WORK REQUIRED
Copy out the passage below on AI-driven disruption and competing with Big Tech, word for word, changing nothing and leaving nothing out.

TEXT PROVIDED
=-=-=

Fig. 1 The canonical “Amazoogle” model. 

Being Competitive, Being Relevant

Adhering to the best practices above are no guarantee of success, in healthcare, fintech or in any other industry.  But bringing these guidelines into discussion might help organizations to, at a minimum, be properly girded for the inevitable combat with the Big Tech practitioners of AI.  If your future competitors will wield multi-dimensional data in multi-dimensional ways, you’d best plan for the same while there’s still time.  It may be that the specifics of your business model do not require adherence to all seven “habits”.  But rule everything in (by default) before you rule anything out (after pained deliberation!).  Disrupting your own business is hard.  But it’s better to do so yourself than have a competitor do it for you.

Disruption will come to every industry.  Done right, this disruption will help bring deserved services to un-served populations.  It will also bring scalable (cheaper) services to those already enjoying technology’s benefits, and do so in a manner that is ethical and sustainable.  Not doing disruption right – by taking a narrow-dimensional view of innovation — will cede AI-driven disruptions to a monopolistic few companies.  The “haves” will have more, and the “have-nots” will have naught.

=-=-=

DATASET RECORDS
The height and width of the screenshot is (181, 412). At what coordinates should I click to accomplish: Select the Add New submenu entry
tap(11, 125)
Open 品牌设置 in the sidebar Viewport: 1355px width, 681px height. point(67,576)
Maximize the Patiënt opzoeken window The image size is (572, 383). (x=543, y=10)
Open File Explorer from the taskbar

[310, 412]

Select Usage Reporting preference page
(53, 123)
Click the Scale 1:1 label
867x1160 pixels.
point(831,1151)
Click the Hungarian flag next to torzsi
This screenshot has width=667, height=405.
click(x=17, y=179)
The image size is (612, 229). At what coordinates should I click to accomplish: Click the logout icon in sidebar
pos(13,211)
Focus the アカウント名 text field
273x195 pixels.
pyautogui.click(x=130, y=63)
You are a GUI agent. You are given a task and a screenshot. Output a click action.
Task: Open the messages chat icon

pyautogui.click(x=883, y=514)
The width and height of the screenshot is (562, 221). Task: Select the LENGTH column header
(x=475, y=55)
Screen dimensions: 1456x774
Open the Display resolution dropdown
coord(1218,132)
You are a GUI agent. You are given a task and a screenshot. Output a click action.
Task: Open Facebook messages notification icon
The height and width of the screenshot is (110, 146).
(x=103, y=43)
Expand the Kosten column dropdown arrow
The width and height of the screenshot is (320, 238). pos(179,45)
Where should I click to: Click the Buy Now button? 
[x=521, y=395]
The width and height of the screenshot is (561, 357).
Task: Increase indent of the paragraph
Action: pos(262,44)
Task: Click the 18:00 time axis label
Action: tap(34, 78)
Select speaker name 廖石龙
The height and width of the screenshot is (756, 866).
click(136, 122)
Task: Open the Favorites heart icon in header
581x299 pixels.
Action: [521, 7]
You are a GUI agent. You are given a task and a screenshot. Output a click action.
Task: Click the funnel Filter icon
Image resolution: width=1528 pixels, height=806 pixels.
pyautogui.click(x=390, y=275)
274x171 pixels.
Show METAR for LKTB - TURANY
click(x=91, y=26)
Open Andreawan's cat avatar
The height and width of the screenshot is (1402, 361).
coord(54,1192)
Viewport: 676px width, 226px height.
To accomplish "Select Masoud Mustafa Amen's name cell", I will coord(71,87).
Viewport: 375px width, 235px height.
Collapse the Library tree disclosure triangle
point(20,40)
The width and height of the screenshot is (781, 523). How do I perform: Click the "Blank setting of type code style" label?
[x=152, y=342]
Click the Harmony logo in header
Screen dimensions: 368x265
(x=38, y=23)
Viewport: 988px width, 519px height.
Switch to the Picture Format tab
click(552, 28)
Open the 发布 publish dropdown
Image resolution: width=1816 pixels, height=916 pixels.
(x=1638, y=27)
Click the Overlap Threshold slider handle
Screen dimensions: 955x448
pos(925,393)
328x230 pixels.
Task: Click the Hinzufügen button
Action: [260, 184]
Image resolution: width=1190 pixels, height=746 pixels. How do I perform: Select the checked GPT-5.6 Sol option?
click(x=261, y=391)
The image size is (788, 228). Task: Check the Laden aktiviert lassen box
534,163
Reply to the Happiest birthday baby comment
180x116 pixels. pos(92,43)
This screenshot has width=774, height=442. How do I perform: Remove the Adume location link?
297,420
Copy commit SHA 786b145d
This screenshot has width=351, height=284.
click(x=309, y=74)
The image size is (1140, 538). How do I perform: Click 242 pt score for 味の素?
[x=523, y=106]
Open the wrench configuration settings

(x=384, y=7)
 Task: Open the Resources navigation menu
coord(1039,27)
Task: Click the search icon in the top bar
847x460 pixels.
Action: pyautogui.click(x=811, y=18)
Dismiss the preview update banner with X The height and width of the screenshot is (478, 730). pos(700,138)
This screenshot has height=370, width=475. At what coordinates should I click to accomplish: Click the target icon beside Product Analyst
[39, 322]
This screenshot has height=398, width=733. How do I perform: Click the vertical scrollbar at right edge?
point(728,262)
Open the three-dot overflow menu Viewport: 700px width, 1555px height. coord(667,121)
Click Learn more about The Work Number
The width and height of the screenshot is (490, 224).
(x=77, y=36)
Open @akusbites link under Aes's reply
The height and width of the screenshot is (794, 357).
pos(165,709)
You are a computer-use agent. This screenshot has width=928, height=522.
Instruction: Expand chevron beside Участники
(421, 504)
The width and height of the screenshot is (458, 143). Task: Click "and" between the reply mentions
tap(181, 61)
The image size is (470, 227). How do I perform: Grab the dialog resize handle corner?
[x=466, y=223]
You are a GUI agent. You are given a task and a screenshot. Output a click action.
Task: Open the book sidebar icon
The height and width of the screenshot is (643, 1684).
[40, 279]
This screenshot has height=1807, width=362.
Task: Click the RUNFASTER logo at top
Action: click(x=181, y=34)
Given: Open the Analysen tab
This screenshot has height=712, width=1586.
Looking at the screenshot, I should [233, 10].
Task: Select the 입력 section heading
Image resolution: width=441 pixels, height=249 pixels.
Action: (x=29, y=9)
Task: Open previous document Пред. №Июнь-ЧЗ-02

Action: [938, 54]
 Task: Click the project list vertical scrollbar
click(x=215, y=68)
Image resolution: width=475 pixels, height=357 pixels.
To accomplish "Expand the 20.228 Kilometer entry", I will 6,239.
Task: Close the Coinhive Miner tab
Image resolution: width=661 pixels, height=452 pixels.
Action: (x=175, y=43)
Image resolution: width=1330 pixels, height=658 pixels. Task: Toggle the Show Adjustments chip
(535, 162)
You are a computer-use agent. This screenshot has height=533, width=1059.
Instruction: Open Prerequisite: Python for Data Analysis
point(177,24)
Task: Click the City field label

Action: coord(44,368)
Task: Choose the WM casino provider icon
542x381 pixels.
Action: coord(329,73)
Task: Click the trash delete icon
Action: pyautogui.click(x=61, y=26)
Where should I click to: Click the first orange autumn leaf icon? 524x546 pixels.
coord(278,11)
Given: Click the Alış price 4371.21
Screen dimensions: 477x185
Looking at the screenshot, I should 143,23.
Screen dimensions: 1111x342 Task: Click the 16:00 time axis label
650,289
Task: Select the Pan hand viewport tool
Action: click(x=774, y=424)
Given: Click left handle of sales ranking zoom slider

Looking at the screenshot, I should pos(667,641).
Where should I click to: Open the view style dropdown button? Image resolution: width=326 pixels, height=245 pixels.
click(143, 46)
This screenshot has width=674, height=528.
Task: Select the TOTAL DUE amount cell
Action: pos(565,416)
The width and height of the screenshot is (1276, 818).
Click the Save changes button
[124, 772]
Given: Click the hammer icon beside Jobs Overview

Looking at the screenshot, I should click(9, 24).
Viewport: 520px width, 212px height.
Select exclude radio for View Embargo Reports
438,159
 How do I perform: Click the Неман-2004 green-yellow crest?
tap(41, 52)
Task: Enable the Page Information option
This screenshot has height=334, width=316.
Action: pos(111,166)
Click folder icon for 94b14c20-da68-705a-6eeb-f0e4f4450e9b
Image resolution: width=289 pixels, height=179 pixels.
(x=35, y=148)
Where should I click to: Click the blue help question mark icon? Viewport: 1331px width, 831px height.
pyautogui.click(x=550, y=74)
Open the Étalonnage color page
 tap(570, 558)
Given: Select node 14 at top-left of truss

=-=-=

RESPONSE AREA
Fig. 1 The canonical “Amazoogle” model. 

Being Competitive, Being Relevant

Adhering to the best practices above are no guarantee of success, in healthcare, fintech or in any other industry.  But bringing these guidelines into discussion might help organizations to, at a minimum, be properly girded for the inevitable combat with the Big Tech practitioners of AI.  If your future competitors will wield multi-dimensional data in multi-dimensional ways, you’d best plan for the same while there’s still time.  It may be that the specifics of your business model do not require adherence to all seven “habits”.  But rule everything in (by default) before you rule anything out (after pained deliberation!).  Disrupting your own business is hard.  But it’s better to do so yourself than have a competitor do it for you.

Disruption will come to every industry.  Done right, this disruption will help bring deserved services to un-served populations.  It will also bring scalable (cheaper) services to those already enjoying technology’s benefits, and do so in a manner that is ethical and sustainable.  Not doing disruption right – by taking a narrow-dimensional view of innovation — will cede AI-driven disruptions to a monopolistic few companies.  The “haves” will have more, and the “have-nots” will have naught.